→ Exercise goal:
Look below for the line that contains "This screenshot has width=1544, height=461.", then copy it and each following line exactly, through and including the line that contains "Click the Logout link".

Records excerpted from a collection
┌──
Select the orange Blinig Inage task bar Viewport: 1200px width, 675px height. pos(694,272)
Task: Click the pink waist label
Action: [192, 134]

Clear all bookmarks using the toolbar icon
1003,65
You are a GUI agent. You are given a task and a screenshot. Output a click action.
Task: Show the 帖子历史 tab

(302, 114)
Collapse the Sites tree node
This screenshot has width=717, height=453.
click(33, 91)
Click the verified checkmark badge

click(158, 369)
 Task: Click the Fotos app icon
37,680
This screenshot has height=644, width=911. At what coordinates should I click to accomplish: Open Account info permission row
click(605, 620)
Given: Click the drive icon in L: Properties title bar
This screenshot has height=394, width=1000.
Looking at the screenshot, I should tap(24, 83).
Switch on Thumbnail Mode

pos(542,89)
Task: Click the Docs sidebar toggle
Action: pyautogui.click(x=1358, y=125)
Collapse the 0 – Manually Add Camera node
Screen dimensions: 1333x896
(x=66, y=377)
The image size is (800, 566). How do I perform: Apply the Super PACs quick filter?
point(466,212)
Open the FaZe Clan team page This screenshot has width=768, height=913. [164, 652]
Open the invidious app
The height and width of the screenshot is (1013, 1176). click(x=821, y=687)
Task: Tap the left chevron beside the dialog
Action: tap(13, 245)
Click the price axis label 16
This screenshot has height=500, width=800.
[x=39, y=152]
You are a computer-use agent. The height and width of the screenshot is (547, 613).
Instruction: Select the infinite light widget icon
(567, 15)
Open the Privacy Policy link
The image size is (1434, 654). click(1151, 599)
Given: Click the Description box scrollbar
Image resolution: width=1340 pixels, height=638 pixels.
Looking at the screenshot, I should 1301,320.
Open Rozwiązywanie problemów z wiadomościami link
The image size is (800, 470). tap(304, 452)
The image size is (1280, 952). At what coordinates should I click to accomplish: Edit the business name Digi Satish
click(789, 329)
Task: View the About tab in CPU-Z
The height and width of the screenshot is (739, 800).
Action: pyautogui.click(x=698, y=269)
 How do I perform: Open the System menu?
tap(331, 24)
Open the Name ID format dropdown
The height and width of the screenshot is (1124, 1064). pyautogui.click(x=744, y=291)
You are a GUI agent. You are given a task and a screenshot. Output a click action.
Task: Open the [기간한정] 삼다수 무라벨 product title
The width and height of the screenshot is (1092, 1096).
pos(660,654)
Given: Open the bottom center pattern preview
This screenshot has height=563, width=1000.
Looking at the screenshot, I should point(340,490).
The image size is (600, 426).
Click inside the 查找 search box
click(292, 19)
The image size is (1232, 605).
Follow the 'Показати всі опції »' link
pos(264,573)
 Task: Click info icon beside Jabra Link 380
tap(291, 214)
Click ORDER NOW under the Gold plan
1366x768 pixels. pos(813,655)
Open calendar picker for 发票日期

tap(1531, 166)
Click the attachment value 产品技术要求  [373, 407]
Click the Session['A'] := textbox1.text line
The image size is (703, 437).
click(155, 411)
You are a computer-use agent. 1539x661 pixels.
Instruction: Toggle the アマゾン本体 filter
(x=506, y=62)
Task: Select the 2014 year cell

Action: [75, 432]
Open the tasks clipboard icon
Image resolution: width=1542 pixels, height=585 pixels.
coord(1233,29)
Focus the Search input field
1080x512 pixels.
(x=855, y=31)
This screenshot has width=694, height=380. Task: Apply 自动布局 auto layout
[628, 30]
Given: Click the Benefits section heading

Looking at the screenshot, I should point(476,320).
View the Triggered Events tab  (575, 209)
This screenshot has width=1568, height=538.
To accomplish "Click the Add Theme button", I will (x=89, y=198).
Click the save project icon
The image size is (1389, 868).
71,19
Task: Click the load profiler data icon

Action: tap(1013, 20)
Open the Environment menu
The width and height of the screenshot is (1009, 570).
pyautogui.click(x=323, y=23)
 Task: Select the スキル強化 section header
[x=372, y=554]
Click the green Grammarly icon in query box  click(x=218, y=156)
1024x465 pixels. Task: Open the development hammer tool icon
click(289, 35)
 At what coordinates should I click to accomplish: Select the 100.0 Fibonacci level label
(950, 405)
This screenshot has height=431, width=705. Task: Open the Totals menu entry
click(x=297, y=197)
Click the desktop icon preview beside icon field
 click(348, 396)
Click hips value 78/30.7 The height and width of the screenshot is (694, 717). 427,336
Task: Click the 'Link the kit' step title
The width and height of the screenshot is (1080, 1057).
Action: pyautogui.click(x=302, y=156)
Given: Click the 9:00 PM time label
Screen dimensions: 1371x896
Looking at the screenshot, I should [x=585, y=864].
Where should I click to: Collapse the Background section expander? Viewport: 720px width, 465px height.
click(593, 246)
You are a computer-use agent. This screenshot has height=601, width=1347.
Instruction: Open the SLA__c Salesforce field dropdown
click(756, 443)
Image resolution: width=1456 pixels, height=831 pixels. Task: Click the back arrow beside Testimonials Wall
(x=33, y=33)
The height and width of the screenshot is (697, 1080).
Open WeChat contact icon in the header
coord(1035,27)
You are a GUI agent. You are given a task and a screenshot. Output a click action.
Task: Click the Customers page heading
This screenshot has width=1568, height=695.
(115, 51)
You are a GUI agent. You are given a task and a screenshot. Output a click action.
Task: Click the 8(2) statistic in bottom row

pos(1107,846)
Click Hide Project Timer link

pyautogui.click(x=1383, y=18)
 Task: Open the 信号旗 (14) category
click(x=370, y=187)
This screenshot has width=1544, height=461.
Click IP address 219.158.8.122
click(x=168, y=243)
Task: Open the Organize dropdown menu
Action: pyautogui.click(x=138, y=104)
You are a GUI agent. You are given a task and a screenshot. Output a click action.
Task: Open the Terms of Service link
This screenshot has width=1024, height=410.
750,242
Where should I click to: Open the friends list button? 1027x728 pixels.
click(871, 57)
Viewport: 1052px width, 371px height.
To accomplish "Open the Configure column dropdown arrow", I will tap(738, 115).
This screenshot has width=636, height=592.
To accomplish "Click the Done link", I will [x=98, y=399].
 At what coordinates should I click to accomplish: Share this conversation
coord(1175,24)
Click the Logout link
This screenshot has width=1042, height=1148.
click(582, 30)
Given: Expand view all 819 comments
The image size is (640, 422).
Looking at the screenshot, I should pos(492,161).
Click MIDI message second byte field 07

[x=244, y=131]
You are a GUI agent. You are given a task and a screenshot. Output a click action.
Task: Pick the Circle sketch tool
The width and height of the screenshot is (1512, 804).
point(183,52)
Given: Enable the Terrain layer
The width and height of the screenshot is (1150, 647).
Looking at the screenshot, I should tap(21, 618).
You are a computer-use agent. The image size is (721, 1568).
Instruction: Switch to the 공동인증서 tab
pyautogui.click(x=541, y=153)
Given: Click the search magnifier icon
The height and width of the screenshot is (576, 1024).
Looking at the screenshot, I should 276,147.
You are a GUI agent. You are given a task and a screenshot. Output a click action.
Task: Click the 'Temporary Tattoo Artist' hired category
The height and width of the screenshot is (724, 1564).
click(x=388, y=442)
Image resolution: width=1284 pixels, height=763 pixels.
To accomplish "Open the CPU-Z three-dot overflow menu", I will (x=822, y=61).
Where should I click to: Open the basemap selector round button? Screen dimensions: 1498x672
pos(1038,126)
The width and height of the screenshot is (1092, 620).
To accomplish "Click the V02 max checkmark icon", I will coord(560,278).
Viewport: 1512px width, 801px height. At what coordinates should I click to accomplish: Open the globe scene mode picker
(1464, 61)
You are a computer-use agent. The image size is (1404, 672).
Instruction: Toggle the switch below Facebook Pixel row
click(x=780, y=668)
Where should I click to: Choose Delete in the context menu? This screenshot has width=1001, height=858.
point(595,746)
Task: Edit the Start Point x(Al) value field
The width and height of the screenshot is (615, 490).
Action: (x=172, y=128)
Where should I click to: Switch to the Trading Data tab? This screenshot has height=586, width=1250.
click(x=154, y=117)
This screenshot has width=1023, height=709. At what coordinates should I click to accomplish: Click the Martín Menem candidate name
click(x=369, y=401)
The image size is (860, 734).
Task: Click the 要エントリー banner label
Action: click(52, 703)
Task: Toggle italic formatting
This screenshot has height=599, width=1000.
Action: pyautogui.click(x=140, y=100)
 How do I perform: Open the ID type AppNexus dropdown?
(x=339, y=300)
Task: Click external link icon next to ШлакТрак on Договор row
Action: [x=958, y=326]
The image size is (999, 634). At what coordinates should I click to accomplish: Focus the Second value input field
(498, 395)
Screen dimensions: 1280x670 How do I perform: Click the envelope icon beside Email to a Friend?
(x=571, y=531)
└──
→ Exercise output:
This screenshot has width=1544, height=461.
Click IP address 219.158.8.122
click(x=168, y=243)
Task: Open the Organize dropdown menu
Action: pyautogui.click(x=138, y=104)
You are a GUI agent. You are given a task and a screenshot. Output a click action.
Task: Open the Terms of Service link
This screenshot has width=1024, height=410.
750,242
Where should I click to: Open the friends list button? 1027x728 pixels.
click(871, 57)
Viewport: 1052px width, 371px height.
To accomplish "Open the Configure column dropdown arrow", I will tap(738, 115).
This screenshot has width=636, height=592.
To accomplish "Click the Done link", I will [x=98, y=399].
 At what coordinates should I click to accomplish: Share this conversation
coord(1175,24)
Click the Logout link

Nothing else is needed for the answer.